(Dataset entries)
*** Begin section ***

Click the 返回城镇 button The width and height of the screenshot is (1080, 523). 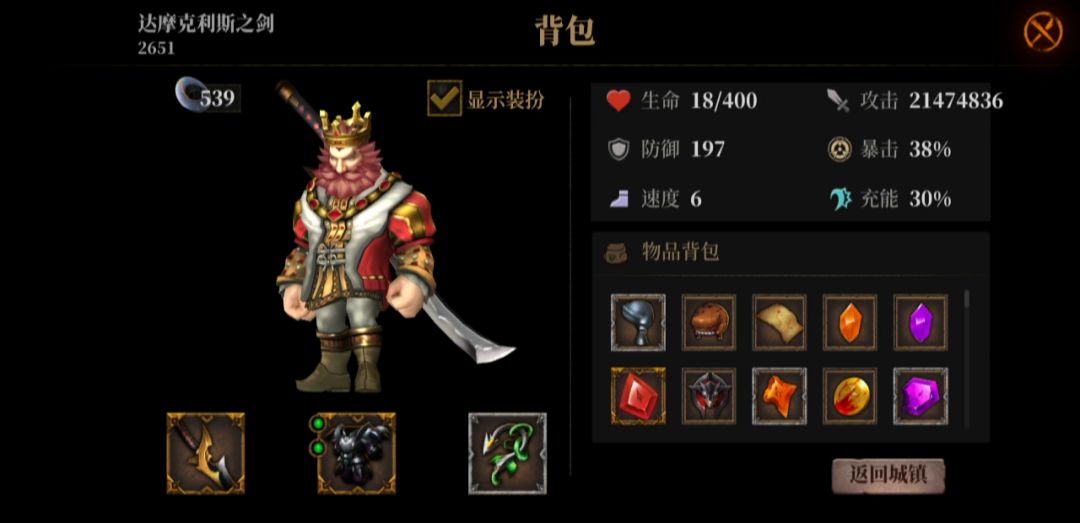pyautogui.click(x=888, y=475)
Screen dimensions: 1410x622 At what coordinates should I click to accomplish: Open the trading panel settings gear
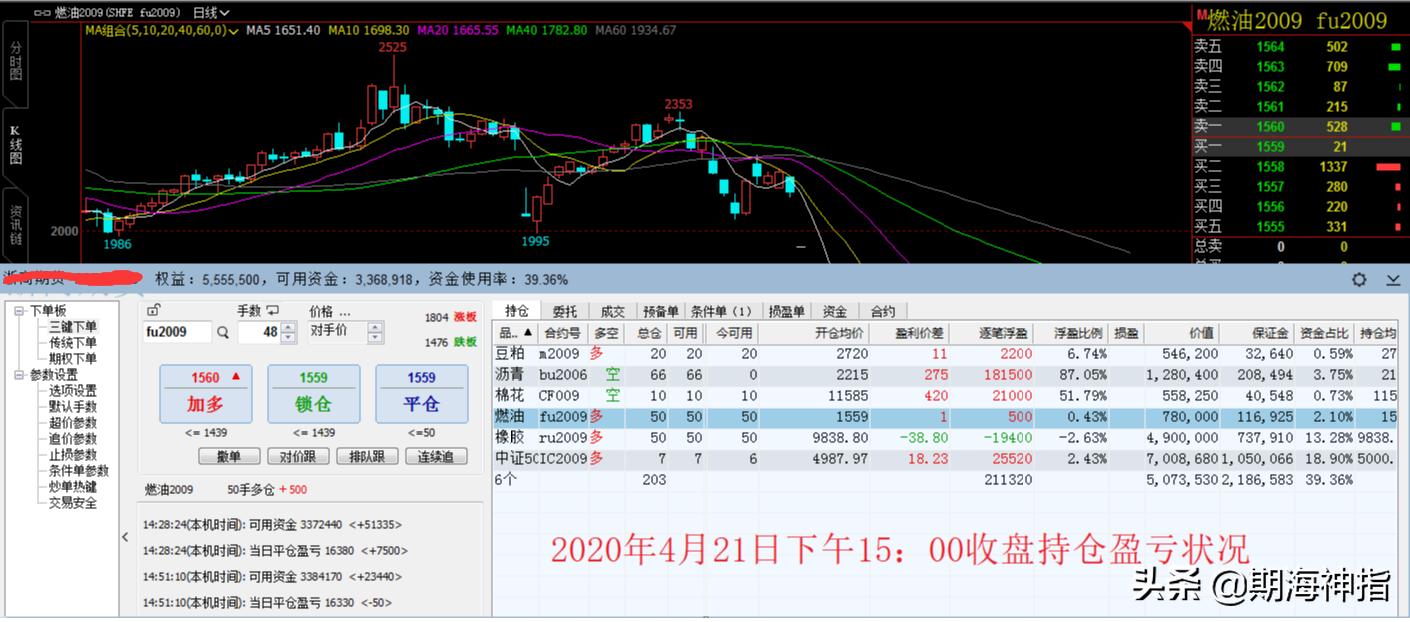coord(1358,281)
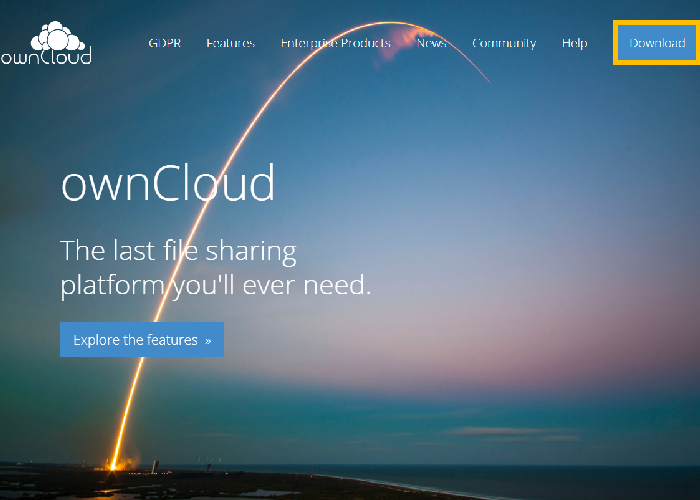
Task: Open the GDPR menu item
Action: [164, 43]
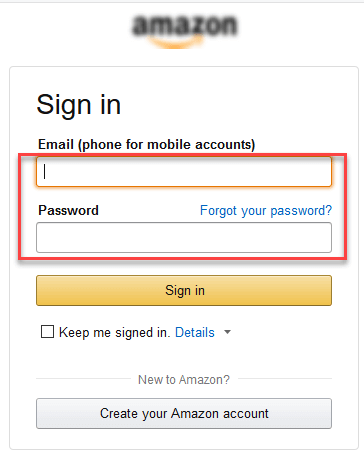The image size is (364, 452).
Task: Expand Keep me signed in details triangle
Action: tap(227, 332)
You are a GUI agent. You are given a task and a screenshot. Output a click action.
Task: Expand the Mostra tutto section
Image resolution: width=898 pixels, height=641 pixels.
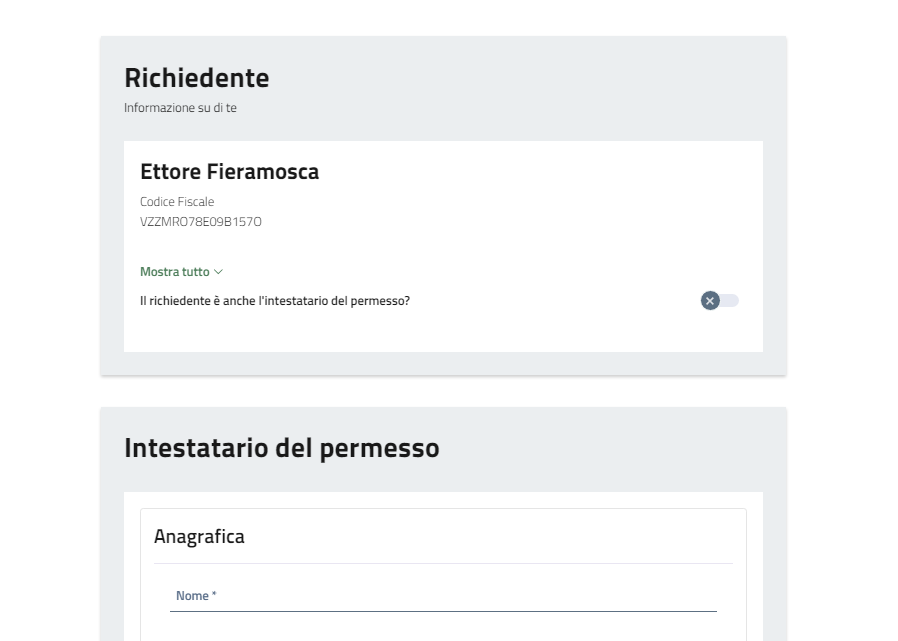pyautogui.click(x=175, y=272)
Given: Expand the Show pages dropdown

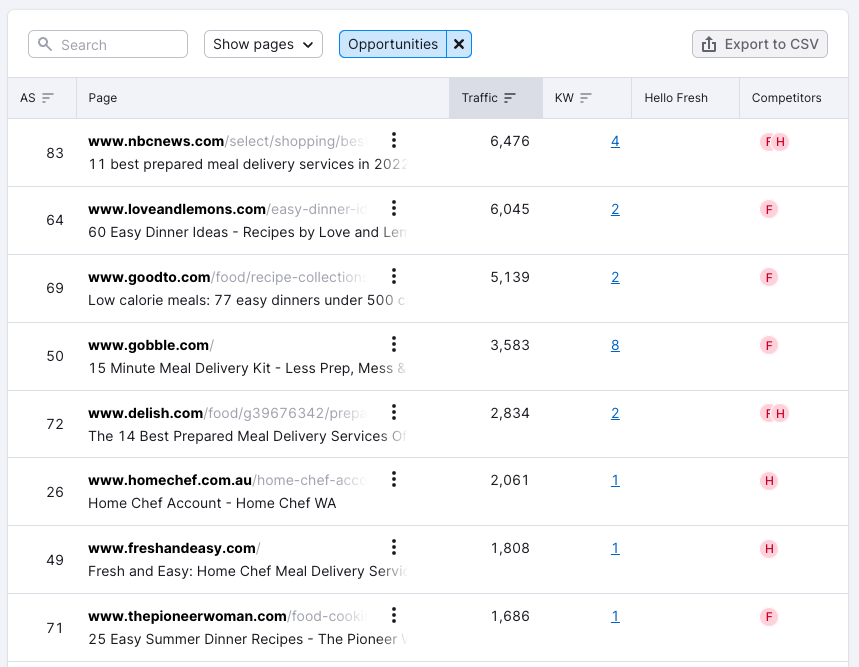Looking at the screenshot, I should [x=263, y=44].
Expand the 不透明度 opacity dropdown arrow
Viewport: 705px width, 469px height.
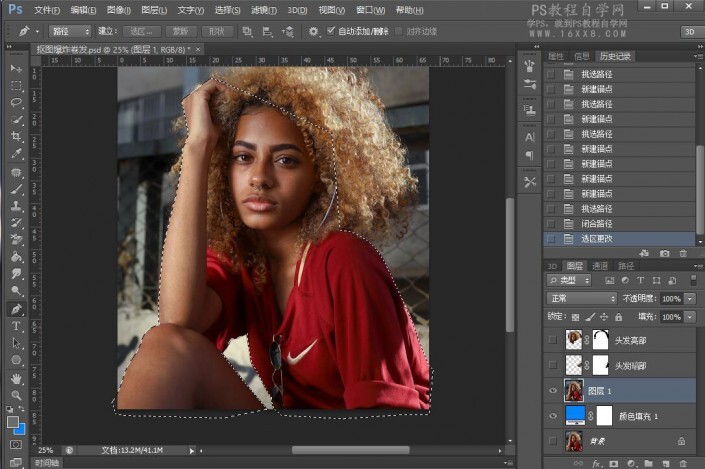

*** End section ***

Exercise requirements. Take the records above from the line with "Task: Expand the Mostra tutto section" down to their last line and please copy those lines exactly, without the pictures.

Solved problem.
Task: Expand the Mostra tutto section
Image resolution: width=898 pixels, height=641 pixels.
pyautogui.click(x=175, y=272)
Given: Expand the Show pages dropdown

Looking at the screenshot, I should [x=263, y=44].
Expand the 不透明度 opacity dropdown arrow
Viewport: 705px width, 469px height.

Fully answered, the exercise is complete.